Dalam aspek penanganan medis, tercatat 12 orang korban dirujuk ke puskesmas untuk mendapatkan perawatan, sementara empat orang korban lainnya dirujuk ke fasilitas kesehatan di Manado guna memperoleh penanganan medis lanjutan sesuai kondisi masing-masing.

Dampak bencana ini juga mengakibatkan warga harus mengungsi. Hingga saat ini, sekitar 691 kepala keluarga tercatat terdampak dan berada di lokasi pengungsian. Proses pendataan terhadap para pengungsi masih terus dilakukan untuk memastikan seluruh warga terdampak memperoleh bantuan dan layanan dasar yang diperlukan.

Dari sisi kerusakan, perkembangan sementara tercatat 30 unit rumah hilang, 52 unit rumah rusak berat, 29 unit rumah rusak sedang, dan 89 unit rumah rusak ringan.

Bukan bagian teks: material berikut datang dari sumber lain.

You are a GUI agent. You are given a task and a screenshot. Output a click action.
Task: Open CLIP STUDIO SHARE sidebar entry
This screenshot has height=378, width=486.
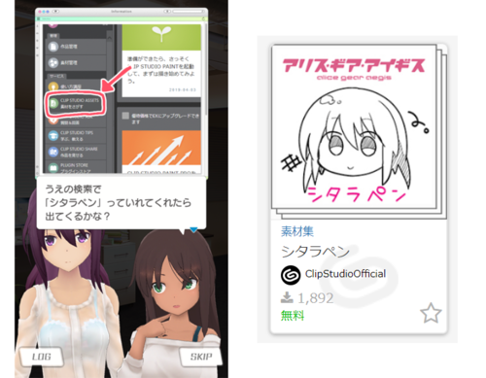click(x=77, y=152)
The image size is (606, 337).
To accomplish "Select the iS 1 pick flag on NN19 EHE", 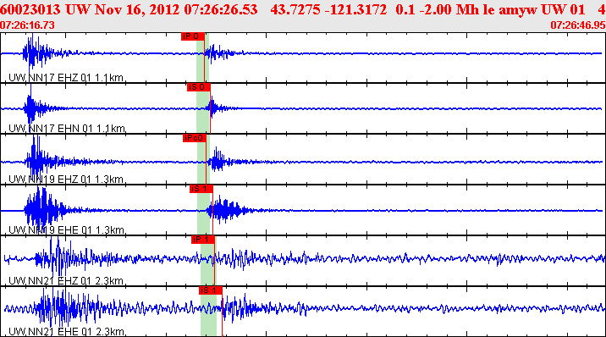I will coord(201,189).
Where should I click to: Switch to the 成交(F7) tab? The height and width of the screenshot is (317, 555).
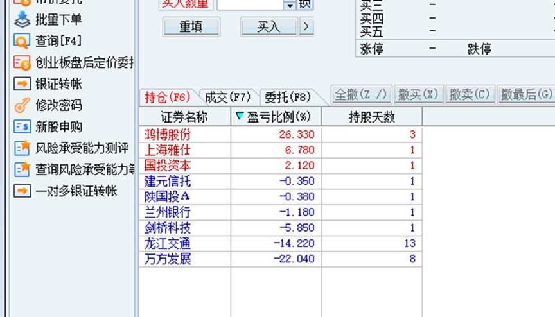[227, 97]
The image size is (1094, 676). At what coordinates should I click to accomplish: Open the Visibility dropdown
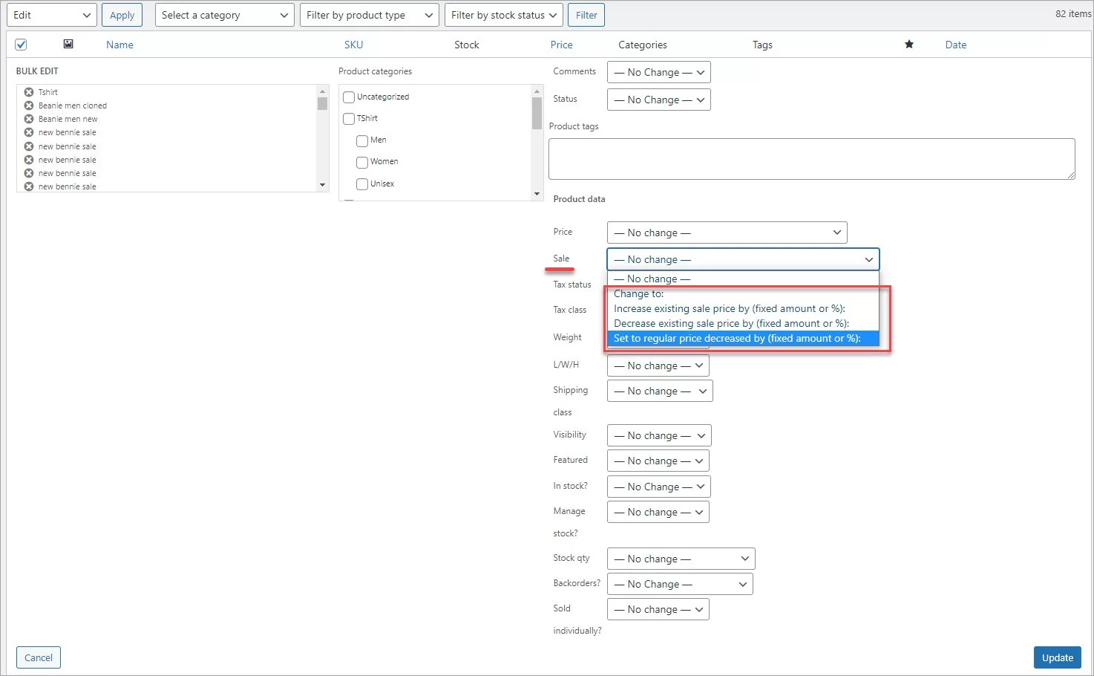tap(658, 435)
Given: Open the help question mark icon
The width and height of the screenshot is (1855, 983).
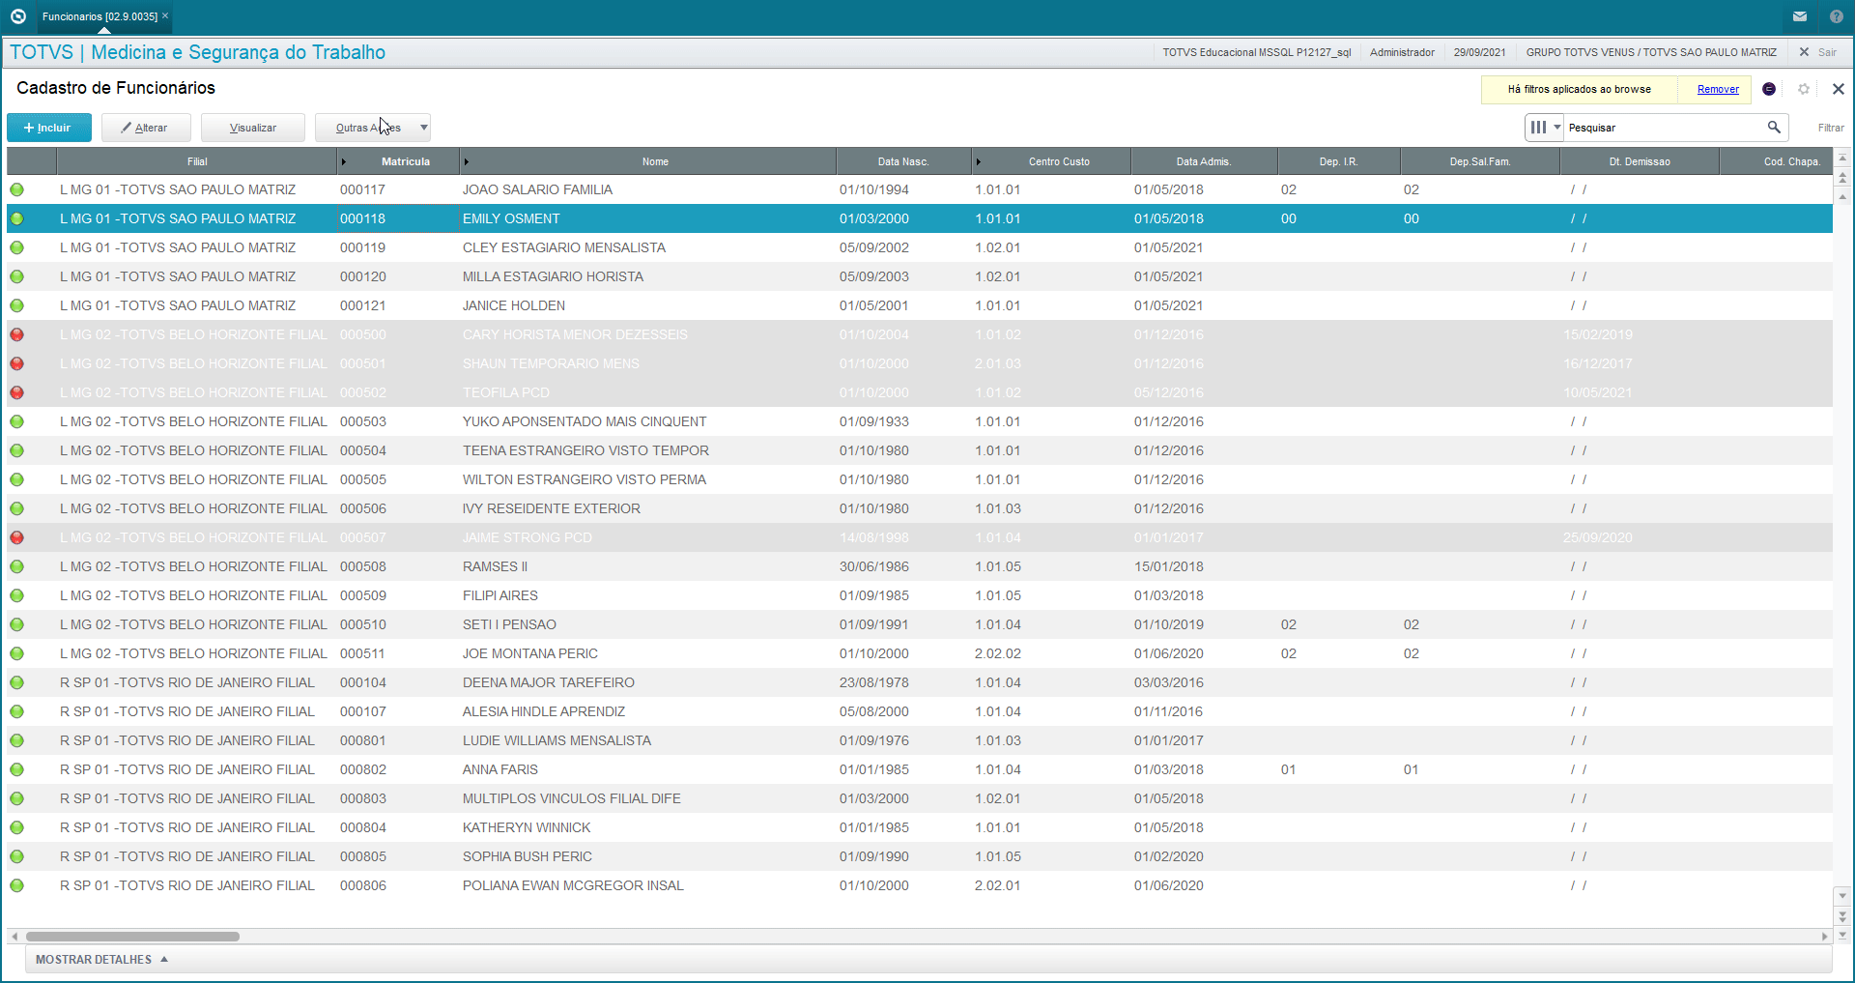Looking at the screenshot, I should pos(1837,16).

Selain itu, tiga unit fasilitas pendidikan terdampak, sejumlah bangunan kantor dan infrastruktur mengalami kerusakan, serta beberapa akses jalan masih terputus dan dalam pendataan lanjutan.

BPBD Kabupaten Kepulauan Sitaro terus berkoordinasi dengan BPBD Provinsi Sulawesi Utara, instansi terkait, serta pemerintah kecamatan dan kelurahan dalam rangka percepatan penanganan darurat. Bantuan darurat telah disalurkan ke wilayah terdampak untuk memenuhi kebutuhan dasar para pengungsi.

Pemerintah daerah menetapkan status tanggap darurat bencana hidrometeorologi selama 14 hari, terhitung sejak 5 hingga 18 Januari 2026, berdasarkan Keputusan Bupati Kabupaten Kepulauan Siau Tagulandang Biaro Nomor 1 Tahun 2026. Status ini memungkinkan optimalisasi sumber daya dan dukungan lintas sektor sesuai perkembangan situasi terkini.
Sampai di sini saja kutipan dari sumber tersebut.